Funny thing is the drs. still can't figure out why I'm so flexible and that I can touch my palms on the floor when they ask, how far down I can bend. Maybe I should whisper "Check out Sparks.com" and they'd see why! But yet, there are days when I cannot walk in a straight line heel to toe, (Thank Goodness, I don't drink! If I had to take a sobriety walking test -- I'd probably fail!) as my right knee throws me off balance. So, I practice it every day - some days I can get 10 steps heel to toe -- the next 25 and the next back to 8. But, I'm not giving up! Knee and ankle brace on, keep stretching, moving and staying as active as I'm able, that's my plan of attack. Determination and motivation to keep going, even though there are days when I feel like I lost it -- it magically reappears again the next day! All part of the ups and downs of life -- and knowing that even though we feel down one day -- we can pop up the next and back on track and ready to take on the day!

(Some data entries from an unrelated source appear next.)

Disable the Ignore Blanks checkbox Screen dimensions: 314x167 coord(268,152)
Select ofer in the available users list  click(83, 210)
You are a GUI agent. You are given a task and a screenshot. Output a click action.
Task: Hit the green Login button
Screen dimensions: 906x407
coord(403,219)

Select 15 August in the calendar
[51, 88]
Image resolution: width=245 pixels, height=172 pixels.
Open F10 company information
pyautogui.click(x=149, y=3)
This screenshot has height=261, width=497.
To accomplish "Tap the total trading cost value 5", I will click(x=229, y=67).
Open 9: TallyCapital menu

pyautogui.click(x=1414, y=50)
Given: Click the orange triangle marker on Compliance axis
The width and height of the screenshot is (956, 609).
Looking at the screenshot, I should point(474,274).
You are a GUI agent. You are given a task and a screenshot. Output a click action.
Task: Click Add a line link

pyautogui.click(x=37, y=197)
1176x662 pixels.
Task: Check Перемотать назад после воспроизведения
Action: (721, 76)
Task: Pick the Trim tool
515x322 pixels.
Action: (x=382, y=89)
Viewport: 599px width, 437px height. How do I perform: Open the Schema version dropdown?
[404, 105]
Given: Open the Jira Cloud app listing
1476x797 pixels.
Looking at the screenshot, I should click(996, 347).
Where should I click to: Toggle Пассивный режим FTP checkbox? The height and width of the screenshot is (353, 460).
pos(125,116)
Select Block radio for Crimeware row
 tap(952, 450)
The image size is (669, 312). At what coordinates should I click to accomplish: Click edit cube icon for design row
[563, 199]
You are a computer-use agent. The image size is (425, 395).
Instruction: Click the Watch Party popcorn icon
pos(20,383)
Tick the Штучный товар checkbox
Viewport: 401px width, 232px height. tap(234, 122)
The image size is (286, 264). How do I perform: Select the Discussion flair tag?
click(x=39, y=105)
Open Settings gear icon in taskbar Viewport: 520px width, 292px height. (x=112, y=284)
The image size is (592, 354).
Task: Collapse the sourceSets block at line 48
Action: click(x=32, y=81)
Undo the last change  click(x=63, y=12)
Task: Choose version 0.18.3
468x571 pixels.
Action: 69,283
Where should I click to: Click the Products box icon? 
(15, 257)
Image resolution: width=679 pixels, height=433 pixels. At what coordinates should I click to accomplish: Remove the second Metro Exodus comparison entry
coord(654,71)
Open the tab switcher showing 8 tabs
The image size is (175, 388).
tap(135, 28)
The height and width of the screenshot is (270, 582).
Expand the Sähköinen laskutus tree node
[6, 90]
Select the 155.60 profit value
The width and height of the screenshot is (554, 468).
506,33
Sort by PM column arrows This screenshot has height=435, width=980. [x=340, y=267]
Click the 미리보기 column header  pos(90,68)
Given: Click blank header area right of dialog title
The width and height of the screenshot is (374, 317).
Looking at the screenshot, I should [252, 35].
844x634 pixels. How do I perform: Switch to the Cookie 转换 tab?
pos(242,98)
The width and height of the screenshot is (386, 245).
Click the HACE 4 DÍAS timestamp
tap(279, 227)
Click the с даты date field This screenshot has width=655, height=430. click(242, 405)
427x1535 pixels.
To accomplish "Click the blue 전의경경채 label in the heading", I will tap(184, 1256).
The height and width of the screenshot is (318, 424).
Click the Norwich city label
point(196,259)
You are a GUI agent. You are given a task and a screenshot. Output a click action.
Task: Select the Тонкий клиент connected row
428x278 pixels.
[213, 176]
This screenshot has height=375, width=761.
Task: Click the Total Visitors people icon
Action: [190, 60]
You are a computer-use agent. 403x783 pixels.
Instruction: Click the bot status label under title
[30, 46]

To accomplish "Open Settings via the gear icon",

But, me and my schwannoma! Sorry, it still sounds like a song
to me and I do tend to make light of it -- it's alot better than dwelling on it negatively which wouldn't help me at all, if not worsen it. Adjusting my lifestyle a bit and continuing with the medical profession are my positives and I just keep going from one specialist to another -- as I'm adding yet another new specialist to my list!
Here we go, Chapter 2 or ??? Now, we've added another few twists -- so, move over, schwannoma! You're no longer in the spotlight!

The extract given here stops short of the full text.